9.5      Insolvency – ineffectiveness of a creditor's petition
A creditor's petition filed by 31 August 2020 will be disregarded. This will provide entrepreneurs with more time to resolve their problematic situation caused by the COVID‑19 pandemic without the risk of insolvency proceedings being initiated with respect to them in the meantime.

9.6     Insolvency – performance of a reorganisation plan
The last measure relating to insolvency law is the possibility to temporarily suspend the performance of a reorganisation plan for six months after the emergency measures are no longer in effect (in any event until 31 December 2020 at the latest). The court will decide on such a request on the basis of a statement from the insolvency administrator and the creditors' committee; the decision cannot be appealed. The court will also be able to adopt measures to protect the interests of creditors and even to cancel or amend the decision ex officio due to serious reasons.

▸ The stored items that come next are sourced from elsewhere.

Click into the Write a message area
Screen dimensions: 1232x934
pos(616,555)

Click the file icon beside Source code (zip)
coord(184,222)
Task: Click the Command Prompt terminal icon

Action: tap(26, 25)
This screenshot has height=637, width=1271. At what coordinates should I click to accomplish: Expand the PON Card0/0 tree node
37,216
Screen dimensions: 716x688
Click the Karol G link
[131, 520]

9.7      Bodies of legal entities and their management 
Justice Lex Covid also addresses the situation of members of bodies of legal entities being unable to meet, which could mean that the terms of office of the entities' management could expire in the meantime or certain acts necessary for the entity's operation cannot be carried out.

Justice Lex Covid therefore allows the governing bodies of cooperatives, business corporations or other legal entities to make decisions using distance voting (per rollam) or technical means even though their foundation documents do not currently allow therefor. The law further includes the option of automatically extending or renewing the term of office of members of a corporation's elected body (with such member's consent), if such term had expired during the effectiveness of the extraordinary measures, and co-opting, i.e. appointing members of a body by the members of that body themselves. The deadline for discussing a corporation's financial statements has also been extended to three months after the end of the extraordinary measures, however, no later than 31 December 2020.

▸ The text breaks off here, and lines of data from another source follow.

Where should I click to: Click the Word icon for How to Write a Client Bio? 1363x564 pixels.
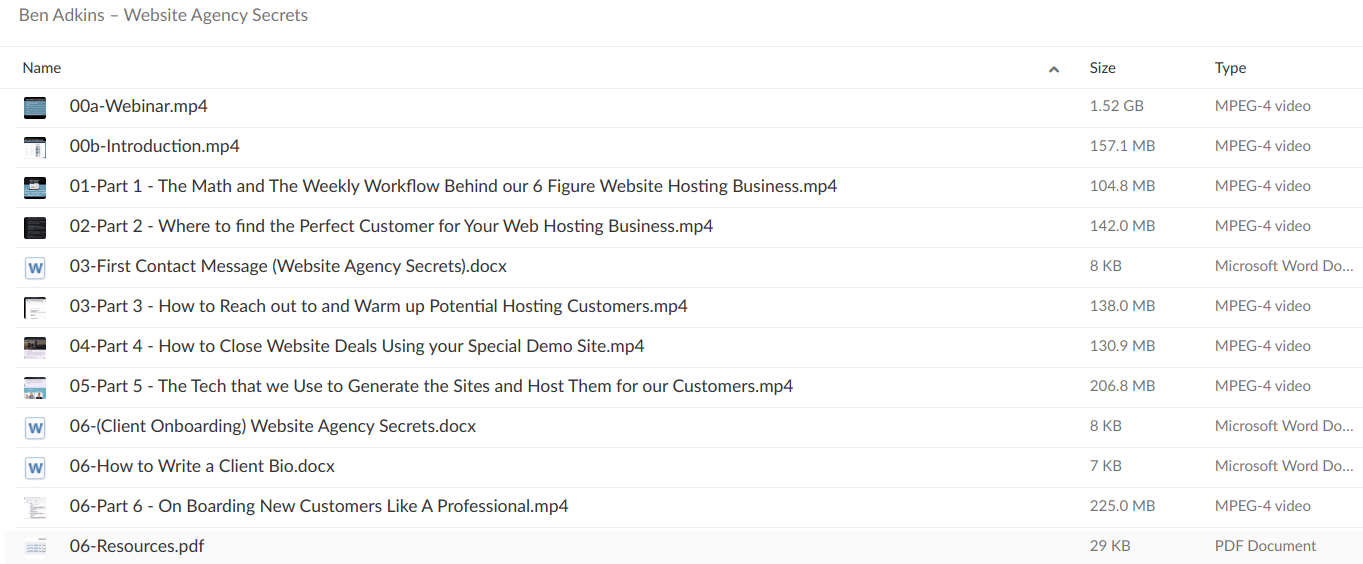point(35,467)
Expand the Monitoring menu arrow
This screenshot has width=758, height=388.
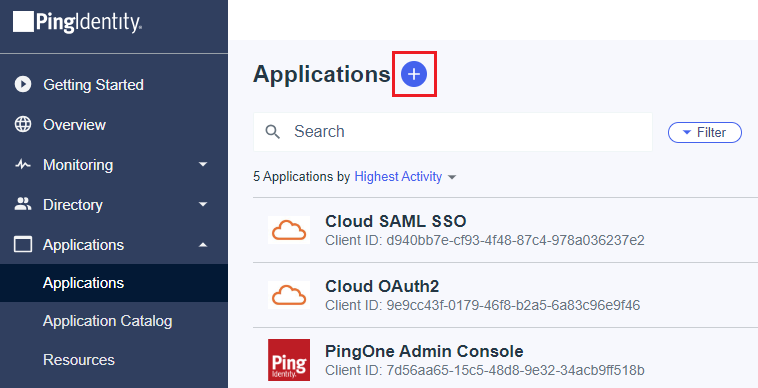[x=203, y=165]
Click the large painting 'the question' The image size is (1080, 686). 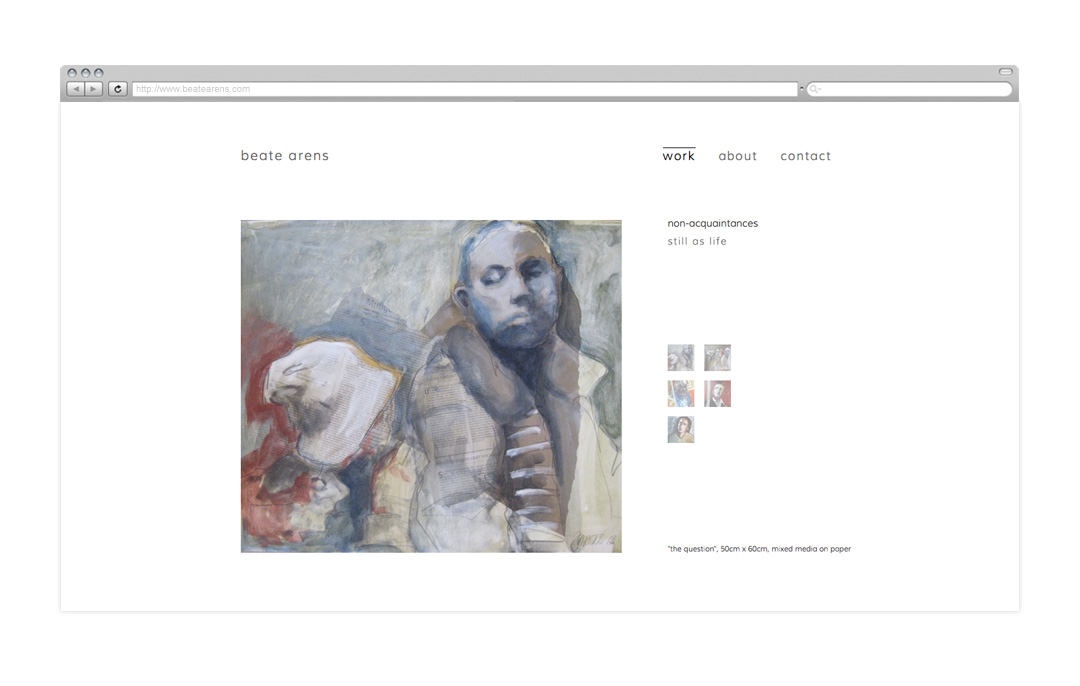point(431,386)
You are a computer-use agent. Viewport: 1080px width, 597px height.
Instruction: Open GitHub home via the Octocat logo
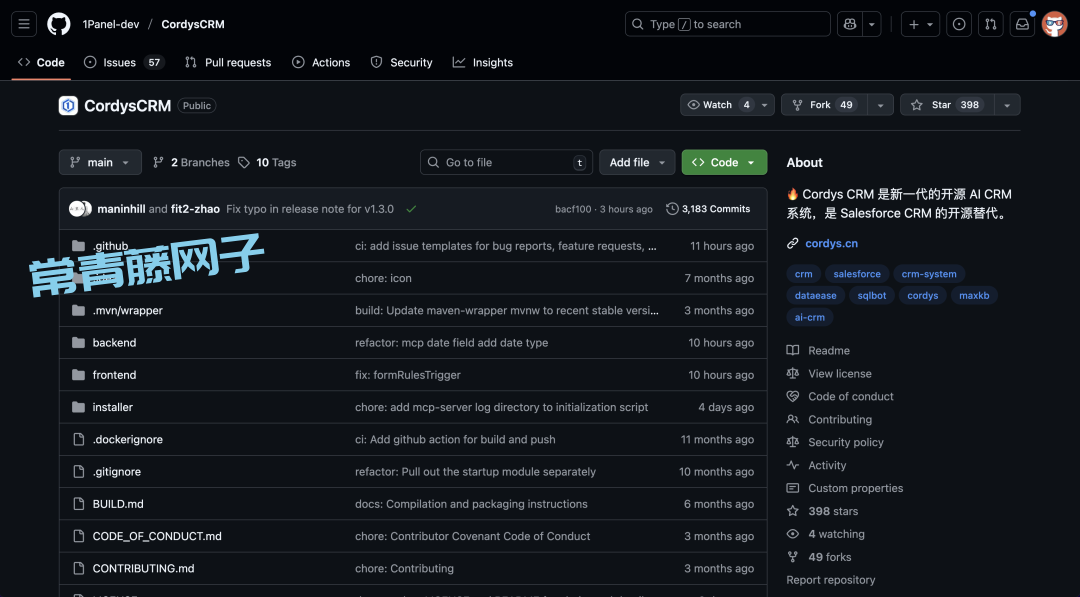coord(58,23)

These options are available only for the duration of extraordinary measures, which prevent the bodies of legal entities from meeting or make such meetings substantially more difficult. This consideration may be significant in the context of the gradual easing of individual measures.

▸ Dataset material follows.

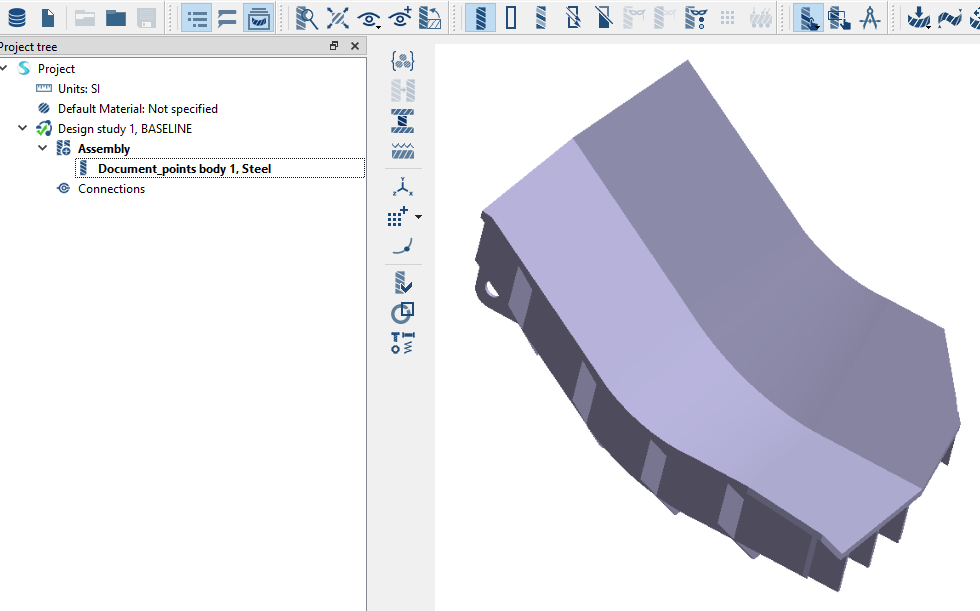Toggle the project tree list view button
980x611 pixels.
point(197,17)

9.8    Special measures in relation to the enforcement of judgments and execution proceedings  
The draft of Justice Lex Covid also contained an amendment to the Execution Code, which was extensively discussed and amended during the course of the legislative process as it was not, in part, directly connected to the previous measures and, at first sight, there was no evident connection with the current emergency situation.

Justice Lex Covid does not, in the end, contain a direct amendment of the Execution Code but instead only includes certain special measures in relation to the enforcement of judgments and execution proceedings. It in particular prohibits performance of judgment enforcement (and therefore also execution proceedings) by way of sale of moveable and immoveable property until 30 June 2020, provided the obliged party has their permanent residence in such immoveable property. One of the special measures relates to the enforcement of judgments by way of attachment of a bank account at a financial institution. The prohibition on the use of funds in a bank account is being restricted and does not newly apply to funds up to the amount of four times the minimum subsistence level. This measure will apply until 31 December 2020.

9.9    Modification of the consequences of the maturity of receivables
A provision, which applies to all receivables and is referred to as "A special measure in relation to default", has been included in Justice Lex Covid rather illogically. Under this provision, if a debtor will be able to demonstrate that they were unable to pay their monetary debt as a consequence of the emergency measures, any sanctions for such default will be limited to statutory default interest.

The effects of the measure will cease to exist on 30 June 2020 at the latest.